■ TASK DESCRIPTION
Put the lines of the listing below into a Markdown table, starting at the first line and going on through the line containing "Switch to Newest". Use two columns, "No." for the row number and "Line text" for the line, and leave out any blank lines.

_ _ _ _

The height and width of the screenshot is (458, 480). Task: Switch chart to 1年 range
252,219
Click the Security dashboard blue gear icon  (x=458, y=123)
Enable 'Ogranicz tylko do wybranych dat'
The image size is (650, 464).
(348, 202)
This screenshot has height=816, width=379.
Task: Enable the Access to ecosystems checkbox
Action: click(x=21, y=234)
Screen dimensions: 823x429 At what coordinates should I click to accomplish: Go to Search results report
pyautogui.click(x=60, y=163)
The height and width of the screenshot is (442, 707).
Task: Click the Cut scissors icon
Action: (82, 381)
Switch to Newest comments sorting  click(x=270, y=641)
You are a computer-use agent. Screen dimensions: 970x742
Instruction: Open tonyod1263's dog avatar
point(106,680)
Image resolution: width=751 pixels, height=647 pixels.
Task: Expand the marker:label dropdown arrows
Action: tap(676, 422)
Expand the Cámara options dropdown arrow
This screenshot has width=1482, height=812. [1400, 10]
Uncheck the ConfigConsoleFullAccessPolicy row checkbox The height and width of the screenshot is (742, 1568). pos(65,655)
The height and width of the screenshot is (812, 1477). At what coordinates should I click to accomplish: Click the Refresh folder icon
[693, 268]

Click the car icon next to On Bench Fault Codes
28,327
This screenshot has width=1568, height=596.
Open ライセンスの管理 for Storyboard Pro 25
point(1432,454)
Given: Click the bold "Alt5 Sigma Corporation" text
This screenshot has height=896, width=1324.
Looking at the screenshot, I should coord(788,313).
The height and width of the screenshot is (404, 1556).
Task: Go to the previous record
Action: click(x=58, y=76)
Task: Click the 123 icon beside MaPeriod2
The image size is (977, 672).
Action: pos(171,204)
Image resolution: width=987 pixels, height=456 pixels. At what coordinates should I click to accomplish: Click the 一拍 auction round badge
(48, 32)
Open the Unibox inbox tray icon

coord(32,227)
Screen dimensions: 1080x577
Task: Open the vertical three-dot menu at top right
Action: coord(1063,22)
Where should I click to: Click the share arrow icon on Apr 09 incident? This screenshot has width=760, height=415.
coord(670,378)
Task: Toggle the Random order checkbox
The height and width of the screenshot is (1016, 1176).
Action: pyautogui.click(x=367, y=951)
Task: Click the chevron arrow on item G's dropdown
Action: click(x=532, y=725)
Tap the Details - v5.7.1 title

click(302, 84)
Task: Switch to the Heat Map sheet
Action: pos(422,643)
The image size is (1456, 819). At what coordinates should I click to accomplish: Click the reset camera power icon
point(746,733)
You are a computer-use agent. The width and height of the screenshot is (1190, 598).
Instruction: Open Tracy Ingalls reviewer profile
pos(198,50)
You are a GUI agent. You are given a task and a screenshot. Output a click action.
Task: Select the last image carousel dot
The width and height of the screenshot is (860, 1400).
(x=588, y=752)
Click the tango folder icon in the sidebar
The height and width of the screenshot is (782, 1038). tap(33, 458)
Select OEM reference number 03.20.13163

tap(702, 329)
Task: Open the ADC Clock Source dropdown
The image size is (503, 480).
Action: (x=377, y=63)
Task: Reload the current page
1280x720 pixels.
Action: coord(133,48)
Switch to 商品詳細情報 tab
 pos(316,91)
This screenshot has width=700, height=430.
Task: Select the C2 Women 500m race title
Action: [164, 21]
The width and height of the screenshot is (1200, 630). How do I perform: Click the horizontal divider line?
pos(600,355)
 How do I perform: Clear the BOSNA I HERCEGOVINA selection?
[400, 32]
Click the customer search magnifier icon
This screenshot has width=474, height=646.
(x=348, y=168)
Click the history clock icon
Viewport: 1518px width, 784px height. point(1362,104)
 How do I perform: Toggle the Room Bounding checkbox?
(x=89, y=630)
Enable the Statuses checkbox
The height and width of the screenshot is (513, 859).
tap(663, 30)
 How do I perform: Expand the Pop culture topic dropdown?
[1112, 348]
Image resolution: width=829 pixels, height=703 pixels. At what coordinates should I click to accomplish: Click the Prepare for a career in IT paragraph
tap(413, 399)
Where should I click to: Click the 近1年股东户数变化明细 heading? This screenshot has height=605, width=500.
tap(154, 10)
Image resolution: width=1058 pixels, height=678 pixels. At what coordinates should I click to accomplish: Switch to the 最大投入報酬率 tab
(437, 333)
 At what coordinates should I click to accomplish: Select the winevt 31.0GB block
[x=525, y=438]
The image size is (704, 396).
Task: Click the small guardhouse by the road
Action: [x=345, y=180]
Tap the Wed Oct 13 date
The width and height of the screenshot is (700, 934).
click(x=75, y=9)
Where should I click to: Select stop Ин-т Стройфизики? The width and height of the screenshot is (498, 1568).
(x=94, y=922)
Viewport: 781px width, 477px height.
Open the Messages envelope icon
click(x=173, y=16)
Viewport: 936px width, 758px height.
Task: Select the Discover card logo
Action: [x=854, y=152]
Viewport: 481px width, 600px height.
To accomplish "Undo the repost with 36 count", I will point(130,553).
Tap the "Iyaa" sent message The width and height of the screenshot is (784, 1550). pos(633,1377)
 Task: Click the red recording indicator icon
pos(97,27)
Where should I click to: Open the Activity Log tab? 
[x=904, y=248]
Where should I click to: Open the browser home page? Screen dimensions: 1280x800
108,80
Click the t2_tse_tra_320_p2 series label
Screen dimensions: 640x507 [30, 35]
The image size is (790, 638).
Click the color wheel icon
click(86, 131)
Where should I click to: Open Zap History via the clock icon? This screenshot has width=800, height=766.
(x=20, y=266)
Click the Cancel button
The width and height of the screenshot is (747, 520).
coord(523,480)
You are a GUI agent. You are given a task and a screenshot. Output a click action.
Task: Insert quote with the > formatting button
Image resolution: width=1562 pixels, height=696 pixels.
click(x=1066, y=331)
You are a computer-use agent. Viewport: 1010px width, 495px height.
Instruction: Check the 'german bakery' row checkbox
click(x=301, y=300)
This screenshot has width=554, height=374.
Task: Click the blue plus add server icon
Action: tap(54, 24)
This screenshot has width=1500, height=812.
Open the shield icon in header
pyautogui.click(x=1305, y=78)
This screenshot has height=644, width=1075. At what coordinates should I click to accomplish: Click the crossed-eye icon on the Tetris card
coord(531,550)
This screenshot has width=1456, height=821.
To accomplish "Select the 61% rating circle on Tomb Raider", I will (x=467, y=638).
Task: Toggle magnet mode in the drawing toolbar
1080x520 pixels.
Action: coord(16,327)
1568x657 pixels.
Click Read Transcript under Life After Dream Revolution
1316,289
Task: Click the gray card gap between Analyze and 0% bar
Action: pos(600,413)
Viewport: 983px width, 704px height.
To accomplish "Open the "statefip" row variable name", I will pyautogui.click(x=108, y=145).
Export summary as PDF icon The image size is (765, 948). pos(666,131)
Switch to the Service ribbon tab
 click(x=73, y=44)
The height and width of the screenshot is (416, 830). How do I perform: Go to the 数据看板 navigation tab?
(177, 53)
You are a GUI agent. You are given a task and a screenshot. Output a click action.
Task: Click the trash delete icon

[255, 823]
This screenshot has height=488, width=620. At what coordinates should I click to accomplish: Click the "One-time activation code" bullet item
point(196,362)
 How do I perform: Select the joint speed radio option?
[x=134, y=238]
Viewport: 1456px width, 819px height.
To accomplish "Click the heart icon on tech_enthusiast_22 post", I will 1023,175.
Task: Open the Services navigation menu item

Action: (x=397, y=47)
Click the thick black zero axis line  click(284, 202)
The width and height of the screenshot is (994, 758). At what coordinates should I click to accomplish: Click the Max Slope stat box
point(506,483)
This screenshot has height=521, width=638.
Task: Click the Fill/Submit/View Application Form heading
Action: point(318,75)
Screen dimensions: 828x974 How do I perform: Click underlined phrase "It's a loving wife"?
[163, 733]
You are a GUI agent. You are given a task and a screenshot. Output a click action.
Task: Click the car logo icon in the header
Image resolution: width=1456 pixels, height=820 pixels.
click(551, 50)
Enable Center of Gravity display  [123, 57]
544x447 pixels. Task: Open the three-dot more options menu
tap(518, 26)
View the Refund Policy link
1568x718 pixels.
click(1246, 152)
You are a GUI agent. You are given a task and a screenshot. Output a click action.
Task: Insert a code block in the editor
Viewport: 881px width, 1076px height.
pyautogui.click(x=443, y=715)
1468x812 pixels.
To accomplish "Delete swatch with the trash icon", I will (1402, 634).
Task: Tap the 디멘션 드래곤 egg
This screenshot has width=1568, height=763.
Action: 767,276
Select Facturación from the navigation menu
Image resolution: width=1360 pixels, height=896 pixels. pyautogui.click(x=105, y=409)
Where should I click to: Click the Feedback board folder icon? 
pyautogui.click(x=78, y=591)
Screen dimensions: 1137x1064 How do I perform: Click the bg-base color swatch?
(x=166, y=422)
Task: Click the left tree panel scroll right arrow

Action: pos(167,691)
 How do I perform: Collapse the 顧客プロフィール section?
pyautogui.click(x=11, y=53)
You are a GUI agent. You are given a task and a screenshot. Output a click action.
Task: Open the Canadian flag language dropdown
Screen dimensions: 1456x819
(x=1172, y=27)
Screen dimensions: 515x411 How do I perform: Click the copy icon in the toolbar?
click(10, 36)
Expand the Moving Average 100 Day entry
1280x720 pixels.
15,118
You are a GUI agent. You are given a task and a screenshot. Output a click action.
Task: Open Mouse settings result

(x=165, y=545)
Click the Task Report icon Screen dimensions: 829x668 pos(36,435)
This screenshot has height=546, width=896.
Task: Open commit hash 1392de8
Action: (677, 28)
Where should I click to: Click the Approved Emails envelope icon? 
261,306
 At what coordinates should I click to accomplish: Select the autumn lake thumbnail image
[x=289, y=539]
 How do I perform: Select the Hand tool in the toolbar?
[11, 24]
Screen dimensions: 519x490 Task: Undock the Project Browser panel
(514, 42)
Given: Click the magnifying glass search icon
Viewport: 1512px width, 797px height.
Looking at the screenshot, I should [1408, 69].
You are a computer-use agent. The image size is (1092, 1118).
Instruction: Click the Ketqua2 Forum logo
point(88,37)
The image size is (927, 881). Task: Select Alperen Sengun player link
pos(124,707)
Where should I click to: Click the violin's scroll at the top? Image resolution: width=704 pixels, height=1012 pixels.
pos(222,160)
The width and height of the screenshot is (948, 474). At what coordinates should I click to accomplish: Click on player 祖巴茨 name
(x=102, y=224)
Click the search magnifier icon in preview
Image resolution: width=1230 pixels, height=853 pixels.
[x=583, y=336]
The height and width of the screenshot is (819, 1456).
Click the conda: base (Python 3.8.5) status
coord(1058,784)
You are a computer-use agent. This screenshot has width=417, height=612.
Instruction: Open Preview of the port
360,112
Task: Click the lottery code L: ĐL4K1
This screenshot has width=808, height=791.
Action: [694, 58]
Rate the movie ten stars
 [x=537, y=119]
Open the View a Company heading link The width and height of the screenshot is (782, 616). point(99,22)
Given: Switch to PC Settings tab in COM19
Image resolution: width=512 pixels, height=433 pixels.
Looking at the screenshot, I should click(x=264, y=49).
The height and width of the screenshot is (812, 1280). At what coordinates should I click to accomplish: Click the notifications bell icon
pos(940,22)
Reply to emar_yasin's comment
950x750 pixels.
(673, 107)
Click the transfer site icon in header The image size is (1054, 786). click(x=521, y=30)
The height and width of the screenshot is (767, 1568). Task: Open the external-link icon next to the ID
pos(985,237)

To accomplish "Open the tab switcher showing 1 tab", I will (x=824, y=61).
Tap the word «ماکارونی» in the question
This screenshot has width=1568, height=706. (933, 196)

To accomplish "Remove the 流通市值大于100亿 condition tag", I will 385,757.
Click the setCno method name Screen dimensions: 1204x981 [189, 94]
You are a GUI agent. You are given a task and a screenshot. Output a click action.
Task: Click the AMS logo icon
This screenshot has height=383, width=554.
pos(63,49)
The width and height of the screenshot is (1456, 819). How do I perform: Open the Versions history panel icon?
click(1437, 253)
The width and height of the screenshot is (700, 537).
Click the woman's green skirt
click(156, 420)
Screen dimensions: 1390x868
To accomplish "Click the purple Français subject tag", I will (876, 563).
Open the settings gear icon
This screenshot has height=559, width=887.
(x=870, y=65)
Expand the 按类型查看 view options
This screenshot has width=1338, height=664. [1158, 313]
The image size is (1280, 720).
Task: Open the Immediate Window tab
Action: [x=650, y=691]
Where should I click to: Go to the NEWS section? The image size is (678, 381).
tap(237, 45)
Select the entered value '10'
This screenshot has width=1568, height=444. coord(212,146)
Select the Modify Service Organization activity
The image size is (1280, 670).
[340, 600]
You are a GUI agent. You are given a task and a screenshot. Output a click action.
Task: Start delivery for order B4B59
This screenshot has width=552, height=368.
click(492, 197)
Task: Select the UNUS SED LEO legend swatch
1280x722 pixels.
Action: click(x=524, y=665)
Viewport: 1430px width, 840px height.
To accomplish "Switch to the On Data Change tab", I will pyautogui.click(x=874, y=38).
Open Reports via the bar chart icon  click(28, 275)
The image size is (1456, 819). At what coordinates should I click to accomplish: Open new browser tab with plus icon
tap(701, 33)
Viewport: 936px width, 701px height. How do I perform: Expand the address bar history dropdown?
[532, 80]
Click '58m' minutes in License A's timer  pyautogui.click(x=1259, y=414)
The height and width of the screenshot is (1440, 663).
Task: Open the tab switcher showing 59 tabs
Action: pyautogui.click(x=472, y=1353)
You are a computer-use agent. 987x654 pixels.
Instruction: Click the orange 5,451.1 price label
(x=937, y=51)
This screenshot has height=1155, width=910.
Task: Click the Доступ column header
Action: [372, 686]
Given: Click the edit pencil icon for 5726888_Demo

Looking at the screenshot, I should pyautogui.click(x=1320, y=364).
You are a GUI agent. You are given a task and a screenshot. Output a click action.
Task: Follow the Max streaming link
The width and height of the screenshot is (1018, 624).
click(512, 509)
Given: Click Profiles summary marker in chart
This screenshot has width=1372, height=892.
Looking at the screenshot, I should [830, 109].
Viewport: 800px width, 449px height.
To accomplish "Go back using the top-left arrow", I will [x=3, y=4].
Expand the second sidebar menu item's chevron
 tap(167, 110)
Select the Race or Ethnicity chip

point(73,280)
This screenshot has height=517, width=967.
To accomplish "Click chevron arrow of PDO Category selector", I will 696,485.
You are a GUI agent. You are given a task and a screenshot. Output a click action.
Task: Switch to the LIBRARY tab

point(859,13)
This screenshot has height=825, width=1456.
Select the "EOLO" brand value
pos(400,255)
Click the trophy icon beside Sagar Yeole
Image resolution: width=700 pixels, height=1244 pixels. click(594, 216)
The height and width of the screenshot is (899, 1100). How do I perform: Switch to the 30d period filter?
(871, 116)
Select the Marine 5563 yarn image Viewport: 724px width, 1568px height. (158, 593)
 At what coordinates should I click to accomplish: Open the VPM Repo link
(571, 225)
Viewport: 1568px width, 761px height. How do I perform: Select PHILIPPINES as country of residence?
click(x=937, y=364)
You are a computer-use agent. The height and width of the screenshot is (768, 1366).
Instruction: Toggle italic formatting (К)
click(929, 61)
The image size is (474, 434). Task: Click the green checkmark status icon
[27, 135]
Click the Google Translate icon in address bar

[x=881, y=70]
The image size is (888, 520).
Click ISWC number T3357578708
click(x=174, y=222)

_ _ _ _

■ ANSWER TO THIS PROBLEM
| No. | Line text |
|---|---|
| 1 | The height and width of the screenshot is (458, 480). Task: Switch chart to 1年 range |
| 2 | 252,219 |
| 3 | Click the Security dashboard blue gear icon  (x=458, y=123) |
| 4 | Enable 'Ogranicz tylko do wybranych dat' |
| 5 | The image size is (650, 464). |
| 6 | (348, 202) |
| 7 | This screenshot has height=816, width=379. |
| 8 | Task: Enable the Access to ecosystems checkbox |
| 9 | Action: click(x=21, y=234) |
| 10 | Screen dimensions: 823x429 At what coordinates should I click to accomplish: Go to Search results report |
| 11 | pyautogui.click(x=60, y=163) |
| 12 | The height and width of the screenshot is (442, 707). |
| 13 | Task: Click the Cut scissors icon |
| 14 | Action: (82, 381) |
| 15 | Switch to Newest comments sorting  click(x=270, y=641) |